David Cameron was left fuming yesterday after his rowdy student days were likened to last month’s riots.
The PM, who was in Oxford University’s infamous Bullingdon Club, was asked if there were similarities between being a member of “a youthful gang that engages in violent behaviour” and the rampaging mobs who brought anarchy to our streets.
He snapped “we all do stupid things when we are young” – despite previously slamming the rioters as proof Britain had a “sick society”.
BBC Radio 4’s Today programme presenter Evan Davis, who also hosts TV’s Dragon Den, persisted asking: “Did you witness stuff as a member of that club... people throwing things through windows, smashing up restaurants?”
Mr Cameron replied: “No I didn’t and, as I say, we all do stupid things. But what we saw during the riots was very well organised in many cases looting and stealing and thieving.”
Last night Labour demanded the PM clear up an account of his uni days in which rampaging Bullingdon Club members are said to have smashed a restaurant window in 1987.
John Mann, MP for Bassetlaw, said: “David Cameron has questions to answer after his claim that he did not witness people throwing things through windows or smashing up restaurants during his days as a Bullingdon Club member.
“This is very different to what other people remember.
“If we are to get more responsibility throughout our society following the riots then the Prime Minister should set an example.”
The PM yesterday hit back with his own attack on the BBC’s reporting of the riots. He said: “When you listen to the BBC there’s a sort of danger of trying to put these things into a great mush and make that as an excuse for not acting.”

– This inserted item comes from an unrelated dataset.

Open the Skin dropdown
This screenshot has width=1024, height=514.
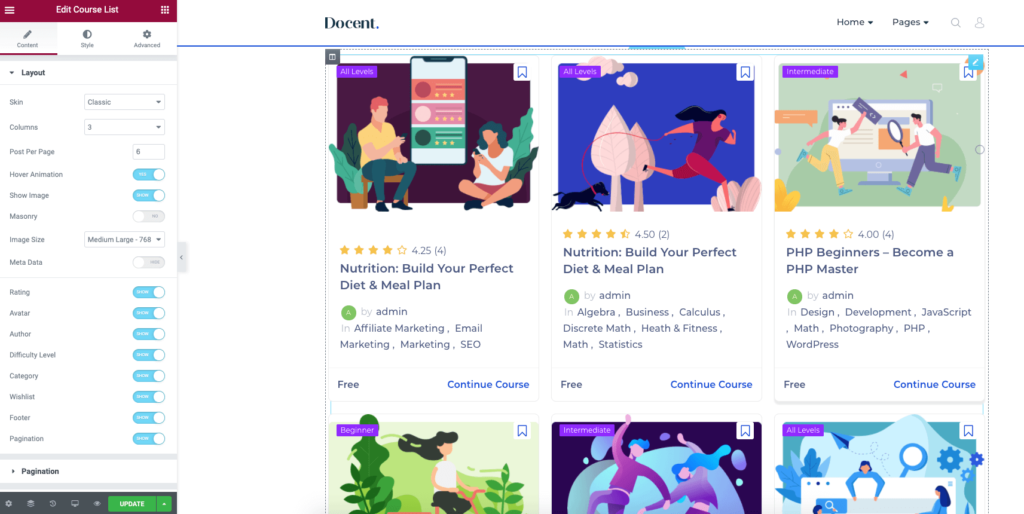(x=124, y=102)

And sources close to No 10 have let it be known the Prime Minister’s team were furious with the programme over the line of questioning.
A source said: “Cameron’s team thought Evan Davis had totally overstepped the mark. Cameron was very angry, there’s no doubt about that. He hates it when his background and questions about his class are brought up.”
A Downing Street source insisted no official complaint had been made to the BBC following the programme.
The corporation yesterday defended its reporting of the riots after Mr Cameron’s attack. A spokesman said: “The BBC’s coverage and analysis of the recent riots endeavoured to explore all aspects, as our audiences would expect. We also sought to reflect a range of views as to the reasons behind the riots. We are confident we did this in an impartial and balanced manner.”
Davis defended his questioning on Twitter, saying it “was about whether there is a general decline and whether we can forgive youngsters caught up in stupid things”.
It has been claimed Mr Cameron retired early to bed before the raucous evening in which Bullingdon members ran from the police through the streets of Oxford after smashing up a restaurant. According to a club source, Mr Cameron was definitely at the party but, unlike most of his friends, managed to escape alongside Boris Johnson and another student called Sebastian Grigg.
Some members of the club ended up spending a night in the cells at Cowley police station.
Despite Mr Cameron’s denial yesterday, he has previously said that “there was a time at university when lots of people drank too much and fell over, and I plead guilty”.
Yesterday, Mr Cameron also revisited his famous “hug a hoodie” policy by saying the rioters needed “tough love” after enduring a hard upbringing.
He claimed many of the thugs had not been given enough love in their childhood and promised to turn around 120,000 problem families by 2015.